来来来,畅销书《Python机器学习》作者Sebastian Raschka的年末总结已经准备好了。
看完才知道:
RLHF今年虽然爆火,但实打实用到的模型并不多,现在还出现了替代方案,有望从开源界“出圈”;
大模型透明度越来越低,透明度最高的是Llama 2,但得分也仅有54;
开源模型下一步不一定是“更大”,混合专家模型(MoE)可能是个突破点。
……
除了大语言模型,Sebastian Raschka还根据CVPR 2023打包了计算机视觉进展,最后还讲到了AI当前的一些局限性、以及对2024年的技术预测。
走过路过的网友们纷纷表示总结得很到位:
下面我们一起来看看这份年度总结里都有啥。
今年,大模型领域似乎没有出现实质性的创新技术,更多是基于去年的扩展:
但学界业界依旧忙得热火朝天,一些新趋势、新内容总结如下——
首先,是业界研究者在论文中公开的研究细节越来越少。
OpenAI此前在GPT-1、GPT-2、GPT-3、InstructGPT的论文中,还详尽披露了模型架构和训练过程;
但从GPT-4开始,OpenAI完全不提构建过程。
唯一不知真假的GPT-4架构信息,来源于坊间传闻:
GPT-4是由16个子模块构成的混合专家(MoE)模型,每个子模块拥有高达1110亿参数……
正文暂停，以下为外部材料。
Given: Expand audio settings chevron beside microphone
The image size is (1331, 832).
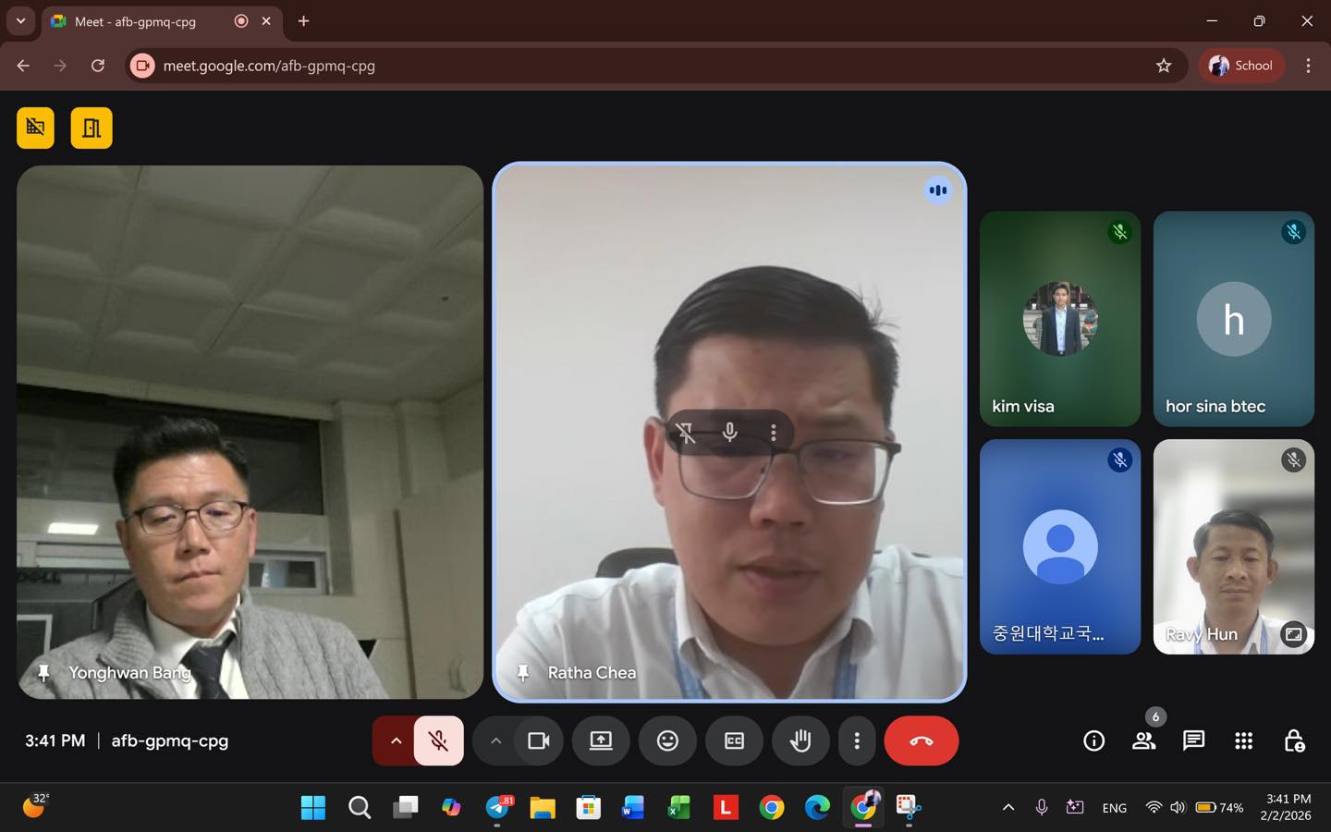Looking at the screenshot, I should point(396,740).
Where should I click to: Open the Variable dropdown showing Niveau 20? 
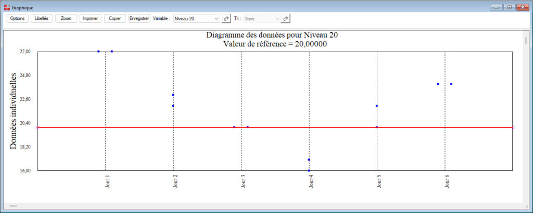[197, 18]
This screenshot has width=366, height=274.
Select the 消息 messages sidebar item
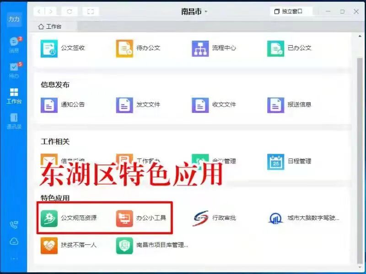coord(13,45)
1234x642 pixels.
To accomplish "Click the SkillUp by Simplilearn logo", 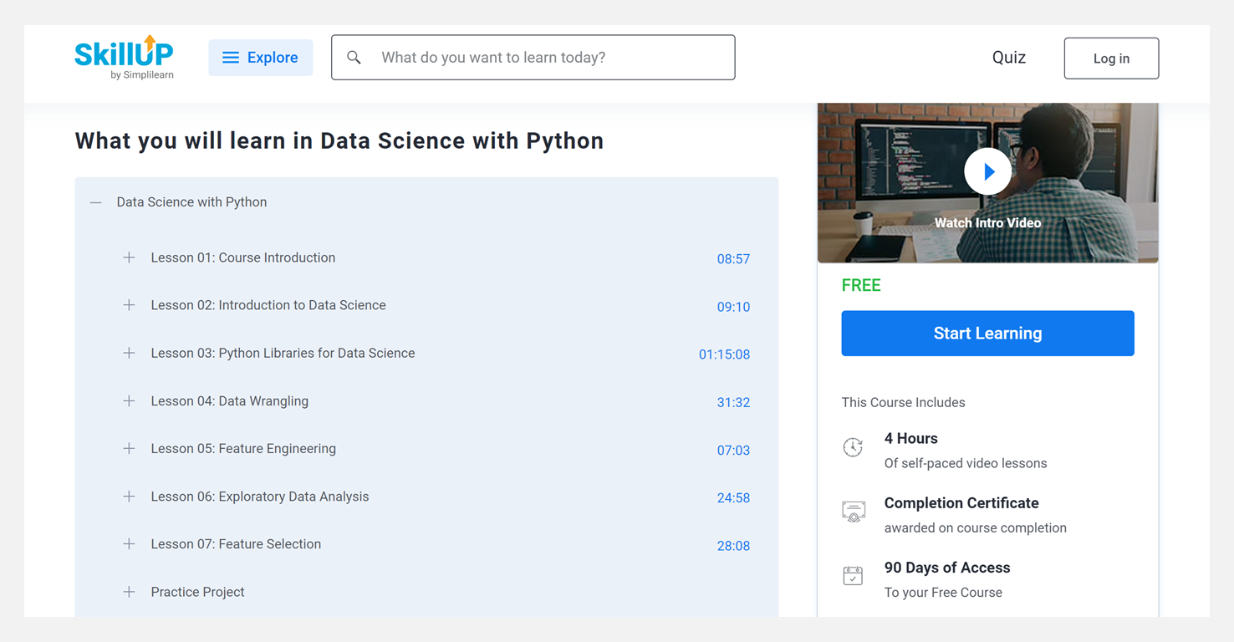I will (124, 57).
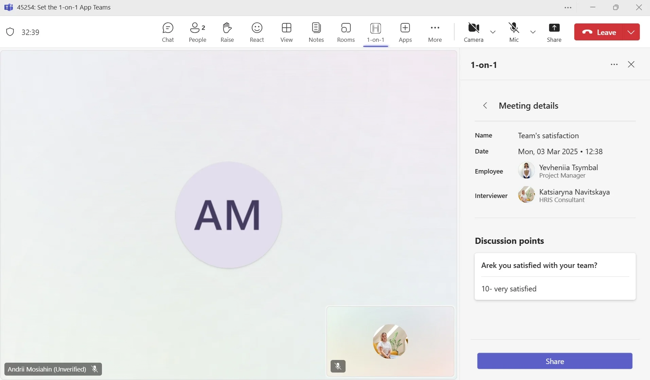Unmute the Mic
The image size is (650, 380).
click(514, 32)
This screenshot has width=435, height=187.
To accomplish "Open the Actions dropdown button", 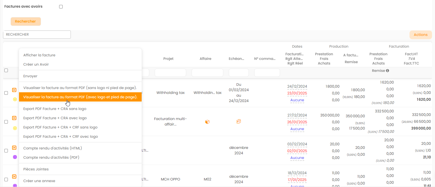I will click(420, 35).
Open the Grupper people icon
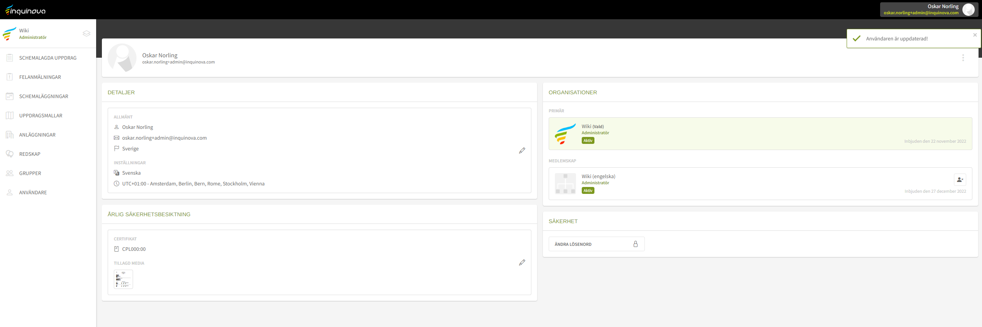Screen dimensions: 982x327 click(10, 173)
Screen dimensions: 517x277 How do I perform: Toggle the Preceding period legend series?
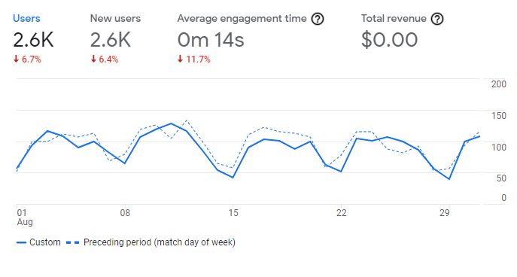151,242
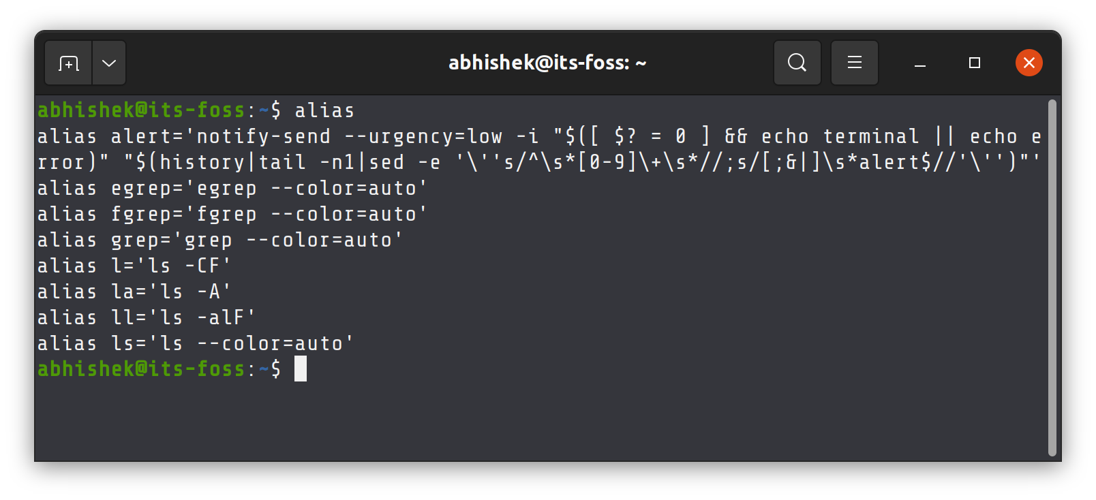
Task: Click the green prompt on the last line
Action: coord(141,369)
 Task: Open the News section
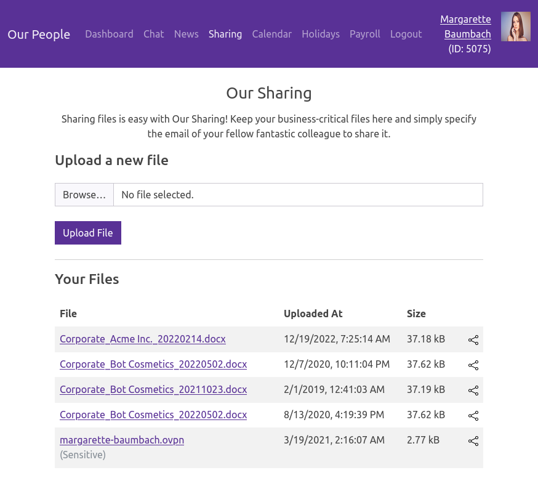click(186, 34)
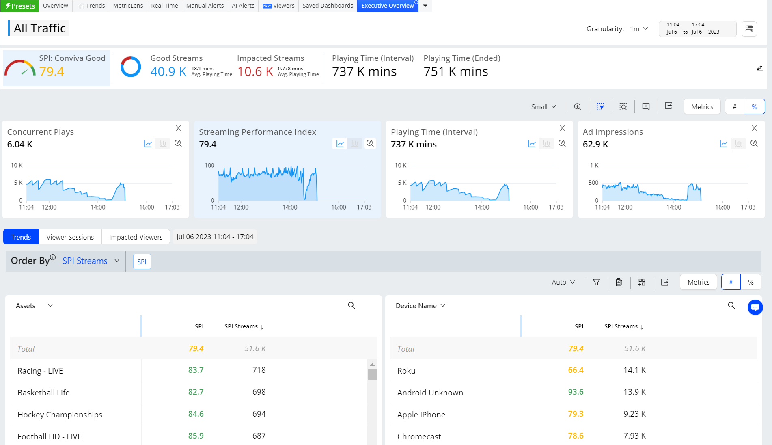Close the Playing Time (Interval) chart

point(562,128)
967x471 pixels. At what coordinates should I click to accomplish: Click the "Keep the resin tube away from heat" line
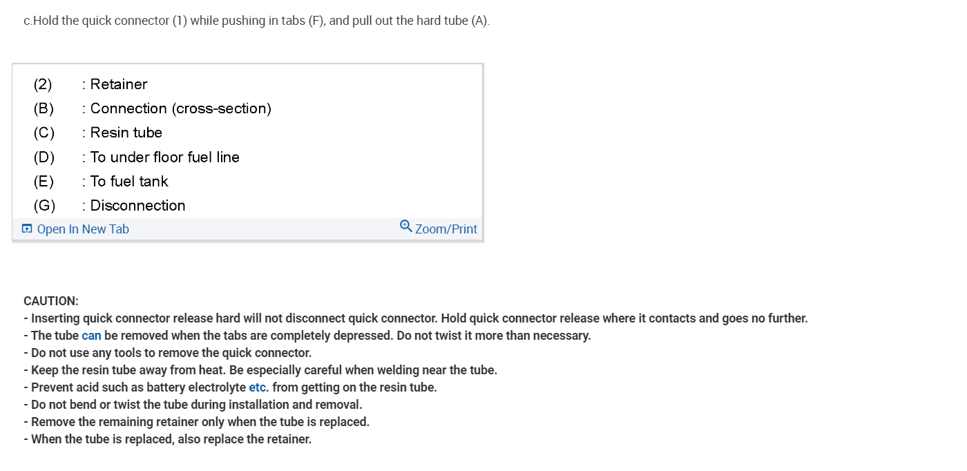pyautogui.click(x=260, y=370)
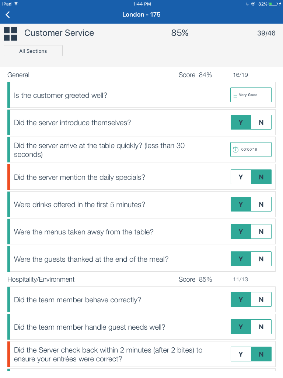This screenshot has width=283, height=378.
Task: Switch to the All Sections view
Action: pyautogui.click(x=33, y=51)
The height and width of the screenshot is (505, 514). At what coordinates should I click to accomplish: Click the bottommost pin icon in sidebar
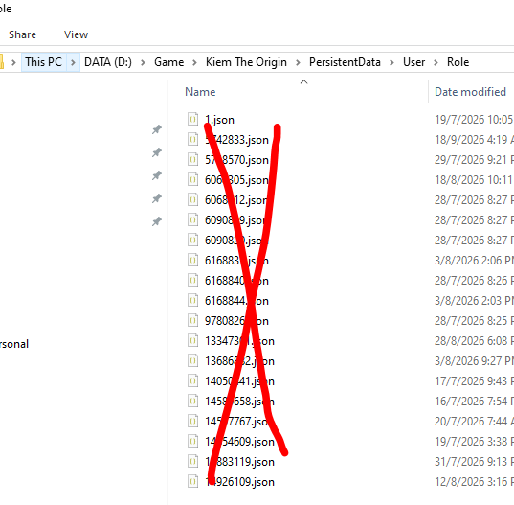pos(157,221)
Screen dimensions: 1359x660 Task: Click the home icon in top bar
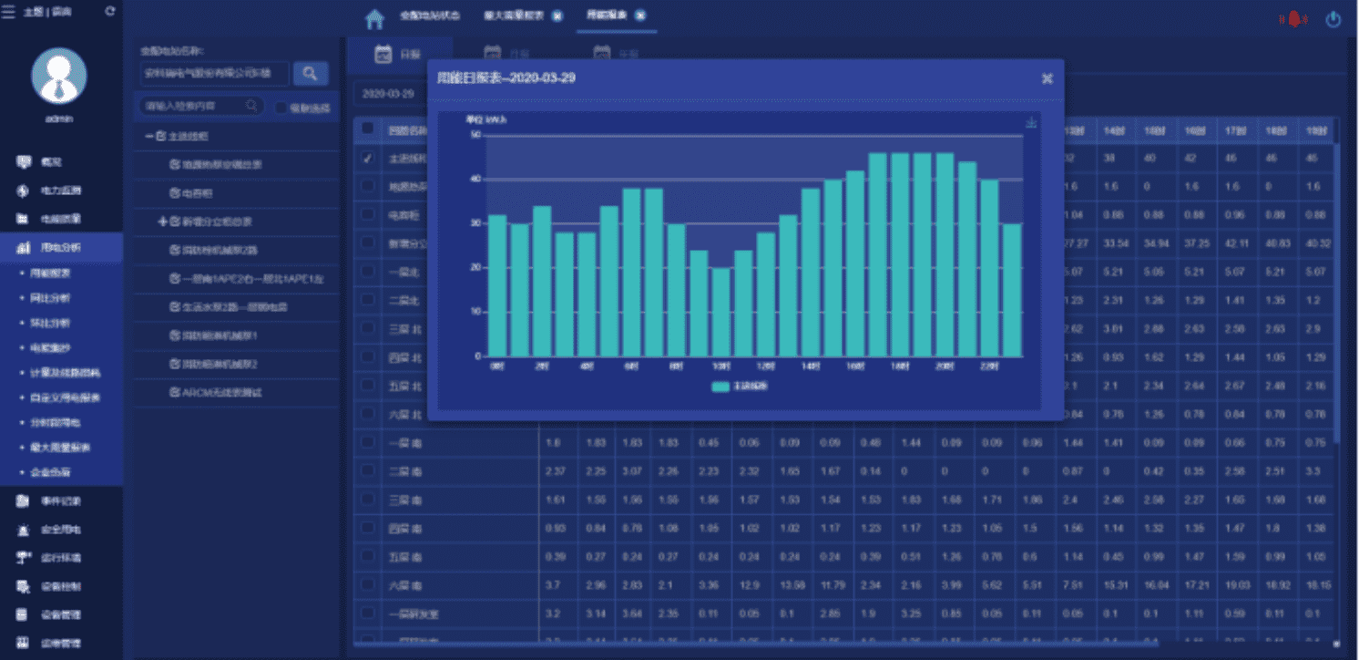click(374, 18)
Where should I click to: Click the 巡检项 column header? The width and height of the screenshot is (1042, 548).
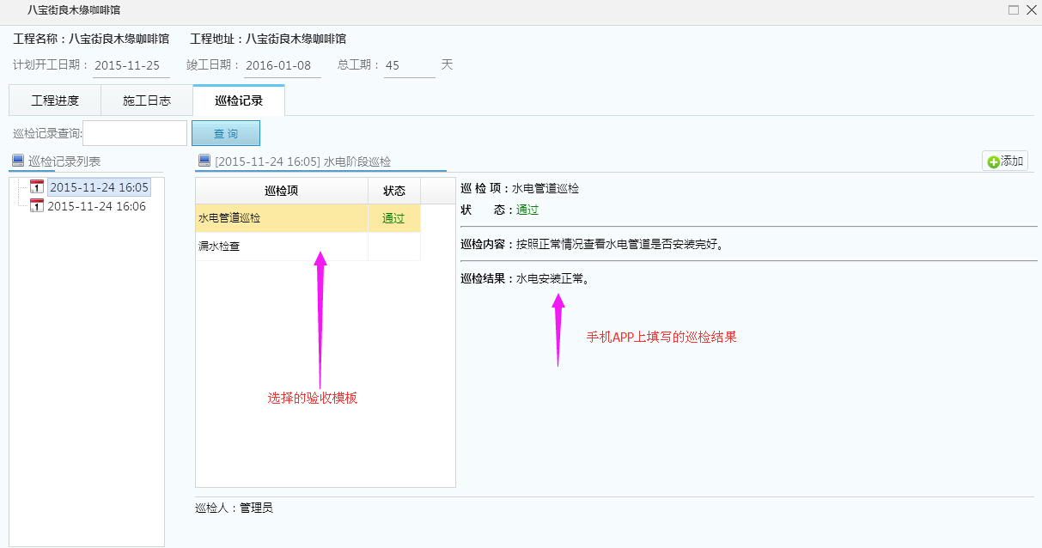click(x=282, y=191)
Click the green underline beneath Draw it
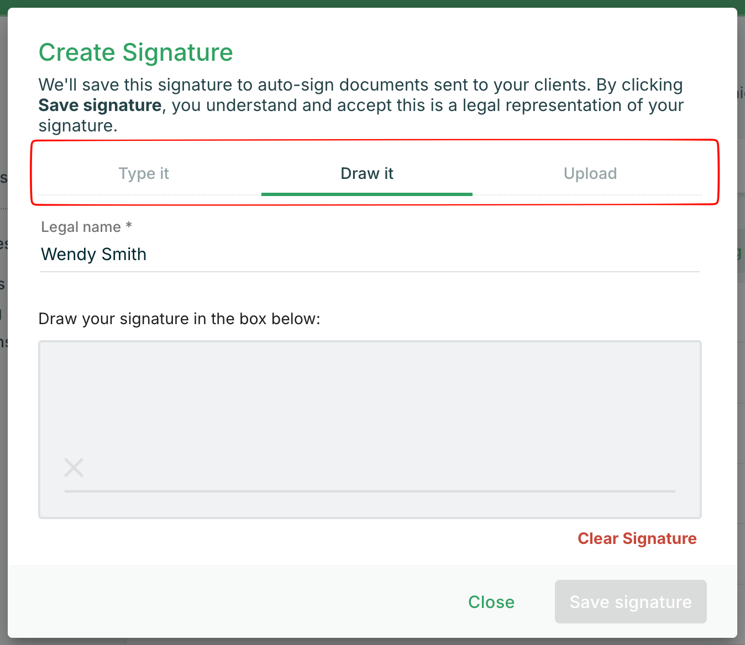The height and width of the screenshot is (645, 745). pyautogui.click(x=367, y=194)
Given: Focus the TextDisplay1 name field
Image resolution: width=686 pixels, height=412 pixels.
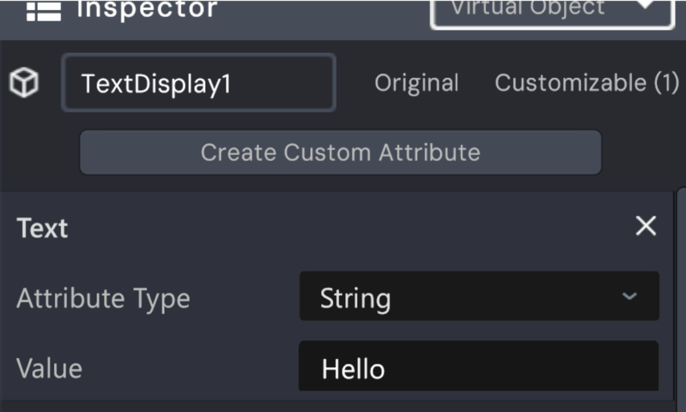Looking at the screenshot, I should 199,83.
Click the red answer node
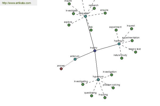Screen dimensions: 160x106 click(x=61, y=69)
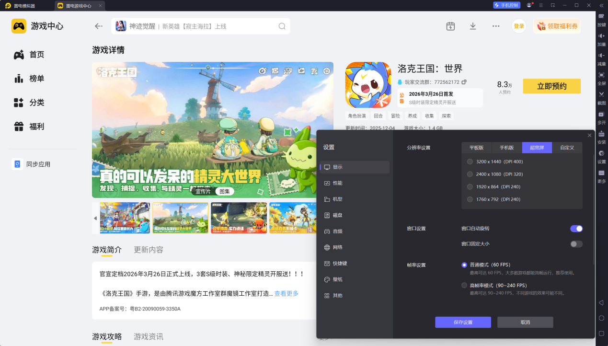Open the three-dot more options menu

(496, 26)
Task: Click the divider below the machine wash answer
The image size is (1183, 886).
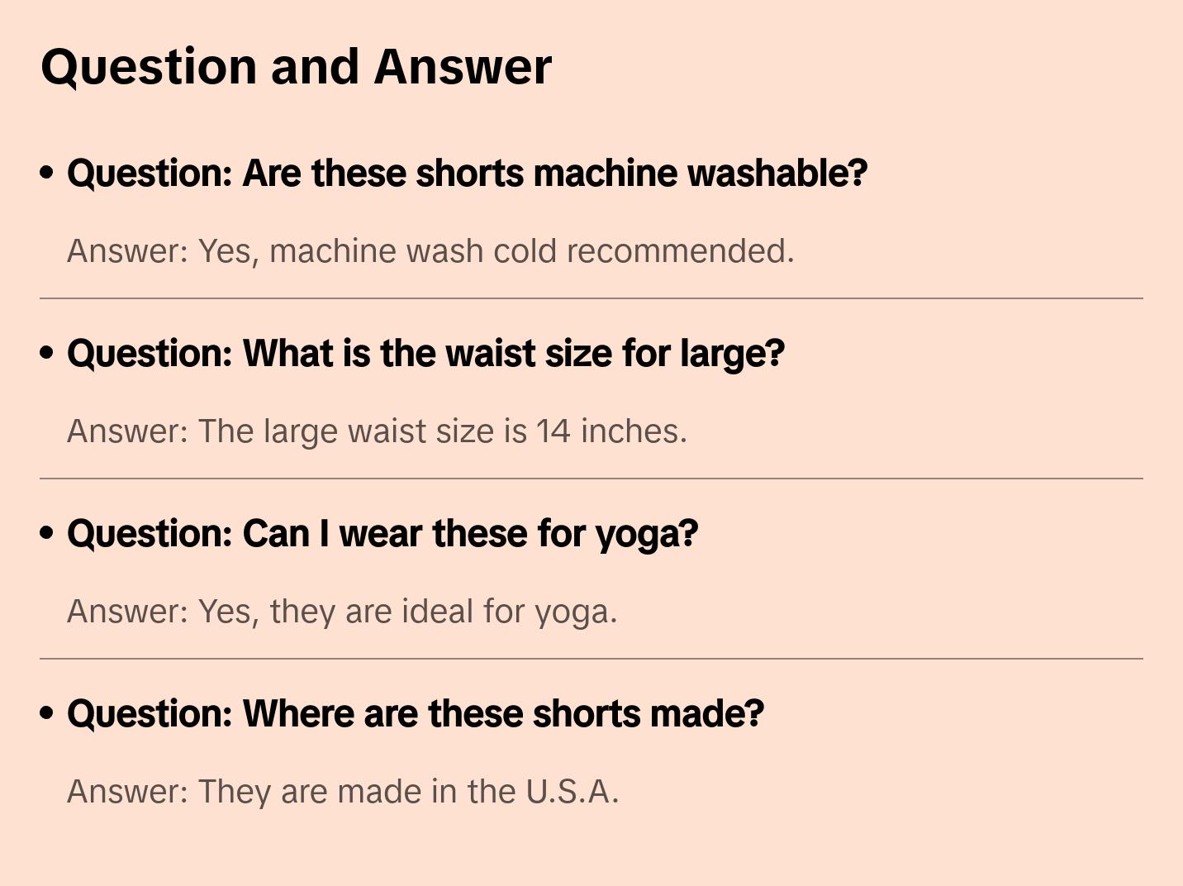Action: [x=592, y=298]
Meta亦是如此,在第一篇Llama论文中详细阐述了训练数据集,但Llama 2完全没提相关内容。
即便如此,Llama 2已经是一众大模型中最公开的了。斯坦福大学最近发布了一项关于大模型透明度指数的研究,Llama 2得分54,透明度排第一,GPT-4得分48,排第三。
虽然模型细节算是公司商业机密,但Sebastian Raschka认为这种趋势还是值得关注,因为它似乎会在2024持续。
今年大语言模型的另一个趋势是扩展输入的上下文长度。
此前GPT-4上下文长度还是32k时,竞品Claude 2就将上下文推进到100k tokens,且支持PDF文件输入。
随后GPT-4大更新,新版本GPT-4 Turbo刷新上下文长度纪录,已支持128k tokens。
一些编程工具,如GitHub Copilot,也在不断增加上下文窗口长度。